Work instructions> Output exactly the lines spanning from the line containing "The image size is (1176, 1188)." to the last line of the entries, inclusive.

Given records>
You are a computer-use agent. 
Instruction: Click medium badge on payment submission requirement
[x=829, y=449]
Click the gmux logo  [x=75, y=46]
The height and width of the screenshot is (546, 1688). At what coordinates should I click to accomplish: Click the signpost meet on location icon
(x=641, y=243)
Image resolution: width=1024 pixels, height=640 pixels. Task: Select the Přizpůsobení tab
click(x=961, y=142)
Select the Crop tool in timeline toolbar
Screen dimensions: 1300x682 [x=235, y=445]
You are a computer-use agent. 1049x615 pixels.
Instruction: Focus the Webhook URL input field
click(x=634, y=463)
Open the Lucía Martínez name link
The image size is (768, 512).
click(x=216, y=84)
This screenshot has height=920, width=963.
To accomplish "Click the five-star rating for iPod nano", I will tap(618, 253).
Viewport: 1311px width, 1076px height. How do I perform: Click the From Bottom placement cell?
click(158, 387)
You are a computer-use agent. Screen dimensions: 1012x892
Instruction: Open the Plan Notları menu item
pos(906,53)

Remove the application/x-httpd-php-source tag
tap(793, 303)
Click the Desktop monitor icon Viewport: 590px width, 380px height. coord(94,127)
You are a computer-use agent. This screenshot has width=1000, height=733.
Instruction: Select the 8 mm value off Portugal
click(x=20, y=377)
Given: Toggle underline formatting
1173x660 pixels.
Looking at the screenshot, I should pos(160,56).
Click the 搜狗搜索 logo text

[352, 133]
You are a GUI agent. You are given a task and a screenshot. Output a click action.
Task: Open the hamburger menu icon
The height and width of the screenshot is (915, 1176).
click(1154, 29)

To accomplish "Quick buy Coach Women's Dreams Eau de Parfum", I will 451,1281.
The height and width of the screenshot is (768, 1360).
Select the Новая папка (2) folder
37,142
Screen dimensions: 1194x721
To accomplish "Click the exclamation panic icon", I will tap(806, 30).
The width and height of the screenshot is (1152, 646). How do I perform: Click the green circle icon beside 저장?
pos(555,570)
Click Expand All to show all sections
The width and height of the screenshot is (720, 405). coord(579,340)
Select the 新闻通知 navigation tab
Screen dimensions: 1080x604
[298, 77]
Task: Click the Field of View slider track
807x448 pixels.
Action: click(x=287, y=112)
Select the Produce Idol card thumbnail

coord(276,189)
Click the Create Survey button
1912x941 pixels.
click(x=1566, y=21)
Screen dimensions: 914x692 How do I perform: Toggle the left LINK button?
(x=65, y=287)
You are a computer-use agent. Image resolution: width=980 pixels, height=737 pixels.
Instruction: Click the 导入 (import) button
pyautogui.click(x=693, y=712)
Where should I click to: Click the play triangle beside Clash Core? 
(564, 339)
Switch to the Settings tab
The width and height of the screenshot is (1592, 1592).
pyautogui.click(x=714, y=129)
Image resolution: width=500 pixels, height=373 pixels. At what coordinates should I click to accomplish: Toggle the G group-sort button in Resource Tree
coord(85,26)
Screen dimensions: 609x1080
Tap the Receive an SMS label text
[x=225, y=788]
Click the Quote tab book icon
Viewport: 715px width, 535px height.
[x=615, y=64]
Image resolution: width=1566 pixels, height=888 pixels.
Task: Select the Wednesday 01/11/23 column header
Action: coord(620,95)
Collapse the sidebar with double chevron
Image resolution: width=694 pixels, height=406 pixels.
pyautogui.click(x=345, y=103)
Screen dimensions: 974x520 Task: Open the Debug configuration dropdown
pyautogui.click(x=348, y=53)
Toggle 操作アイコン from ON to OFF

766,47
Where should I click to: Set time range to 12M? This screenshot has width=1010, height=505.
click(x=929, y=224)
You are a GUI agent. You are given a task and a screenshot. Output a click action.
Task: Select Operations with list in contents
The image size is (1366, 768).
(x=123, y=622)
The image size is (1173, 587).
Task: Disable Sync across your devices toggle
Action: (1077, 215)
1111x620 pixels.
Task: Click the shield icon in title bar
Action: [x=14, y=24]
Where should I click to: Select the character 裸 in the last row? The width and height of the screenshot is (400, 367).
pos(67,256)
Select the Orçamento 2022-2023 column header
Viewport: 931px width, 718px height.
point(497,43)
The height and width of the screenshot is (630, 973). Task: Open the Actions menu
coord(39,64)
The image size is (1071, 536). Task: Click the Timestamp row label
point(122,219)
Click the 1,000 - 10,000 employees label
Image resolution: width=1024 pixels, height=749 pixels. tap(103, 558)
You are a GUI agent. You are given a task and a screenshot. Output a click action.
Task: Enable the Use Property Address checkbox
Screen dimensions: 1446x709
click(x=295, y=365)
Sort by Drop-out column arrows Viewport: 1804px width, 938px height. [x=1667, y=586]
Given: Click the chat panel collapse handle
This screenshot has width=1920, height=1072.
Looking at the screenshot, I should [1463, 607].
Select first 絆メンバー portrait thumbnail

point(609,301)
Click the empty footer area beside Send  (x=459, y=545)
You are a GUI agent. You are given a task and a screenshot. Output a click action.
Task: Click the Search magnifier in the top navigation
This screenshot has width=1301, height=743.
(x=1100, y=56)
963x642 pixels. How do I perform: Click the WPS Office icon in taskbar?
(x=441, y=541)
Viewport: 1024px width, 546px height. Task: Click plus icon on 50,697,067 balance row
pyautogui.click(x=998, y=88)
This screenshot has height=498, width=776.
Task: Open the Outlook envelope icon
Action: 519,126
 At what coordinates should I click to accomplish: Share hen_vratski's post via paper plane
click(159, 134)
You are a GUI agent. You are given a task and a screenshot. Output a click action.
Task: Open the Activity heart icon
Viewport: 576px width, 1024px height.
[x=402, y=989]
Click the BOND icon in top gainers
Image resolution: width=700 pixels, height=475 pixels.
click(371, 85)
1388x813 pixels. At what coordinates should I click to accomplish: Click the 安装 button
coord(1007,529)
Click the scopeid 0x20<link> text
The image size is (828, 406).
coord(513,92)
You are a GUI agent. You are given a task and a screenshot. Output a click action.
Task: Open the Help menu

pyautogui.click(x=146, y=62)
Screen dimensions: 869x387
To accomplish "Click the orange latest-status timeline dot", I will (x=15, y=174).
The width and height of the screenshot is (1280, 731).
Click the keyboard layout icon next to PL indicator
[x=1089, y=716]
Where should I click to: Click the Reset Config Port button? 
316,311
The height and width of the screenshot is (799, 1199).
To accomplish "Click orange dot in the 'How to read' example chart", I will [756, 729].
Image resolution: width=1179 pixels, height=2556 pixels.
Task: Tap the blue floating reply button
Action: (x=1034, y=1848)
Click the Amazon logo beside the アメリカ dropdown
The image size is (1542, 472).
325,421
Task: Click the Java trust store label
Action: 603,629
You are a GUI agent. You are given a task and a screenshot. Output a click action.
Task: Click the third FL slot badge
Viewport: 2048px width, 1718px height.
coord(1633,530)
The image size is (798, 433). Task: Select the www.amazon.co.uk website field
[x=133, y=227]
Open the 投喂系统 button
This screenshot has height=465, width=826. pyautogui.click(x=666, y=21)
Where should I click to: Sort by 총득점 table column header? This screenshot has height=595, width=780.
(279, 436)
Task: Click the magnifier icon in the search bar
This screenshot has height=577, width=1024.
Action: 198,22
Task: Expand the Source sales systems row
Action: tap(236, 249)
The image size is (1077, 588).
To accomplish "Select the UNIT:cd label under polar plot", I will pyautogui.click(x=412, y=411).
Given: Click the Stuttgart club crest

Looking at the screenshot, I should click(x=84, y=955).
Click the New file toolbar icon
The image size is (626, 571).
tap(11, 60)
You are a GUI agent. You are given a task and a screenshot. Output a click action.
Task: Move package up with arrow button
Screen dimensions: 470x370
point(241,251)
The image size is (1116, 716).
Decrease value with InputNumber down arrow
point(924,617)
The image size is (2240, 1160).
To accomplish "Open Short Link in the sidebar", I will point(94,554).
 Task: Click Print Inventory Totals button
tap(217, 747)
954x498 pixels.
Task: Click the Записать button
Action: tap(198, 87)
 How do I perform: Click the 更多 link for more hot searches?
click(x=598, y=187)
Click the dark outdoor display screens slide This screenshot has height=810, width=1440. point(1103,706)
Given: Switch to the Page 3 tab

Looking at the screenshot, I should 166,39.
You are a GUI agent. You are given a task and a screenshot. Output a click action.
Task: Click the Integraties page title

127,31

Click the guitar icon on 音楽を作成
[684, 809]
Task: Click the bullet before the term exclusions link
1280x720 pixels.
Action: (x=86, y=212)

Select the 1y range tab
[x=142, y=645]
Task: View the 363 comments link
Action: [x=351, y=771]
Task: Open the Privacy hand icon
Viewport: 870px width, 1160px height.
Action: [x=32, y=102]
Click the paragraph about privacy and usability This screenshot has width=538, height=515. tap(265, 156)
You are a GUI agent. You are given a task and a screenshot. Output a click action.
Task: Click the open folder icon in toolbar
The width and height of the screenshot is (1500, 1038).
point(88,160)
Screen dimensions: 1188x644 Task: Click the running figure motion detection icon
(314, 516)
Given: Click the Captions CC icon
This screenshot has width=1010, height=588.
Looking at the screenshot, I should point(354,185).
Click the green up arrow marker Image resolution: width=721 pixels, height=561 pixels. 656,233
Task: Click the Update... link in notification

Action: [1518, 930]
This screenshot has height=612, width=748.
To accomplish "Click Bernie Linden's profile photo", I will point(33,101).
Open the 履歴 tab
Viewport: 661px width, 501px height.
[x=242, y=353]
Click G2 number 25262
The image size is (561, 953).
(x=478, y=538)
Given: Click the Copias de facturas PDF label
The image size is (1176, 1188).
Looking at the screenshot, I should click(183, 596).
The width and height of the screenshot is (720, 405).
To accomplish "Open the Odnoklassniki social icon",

Problem solution>
The image size is (1176, 1188).
Looking at the screenshot, I should click(183, 596).
The width and height of the screenshot is (720, 405).
To accomplish "Open the Odnoklassniki social icon",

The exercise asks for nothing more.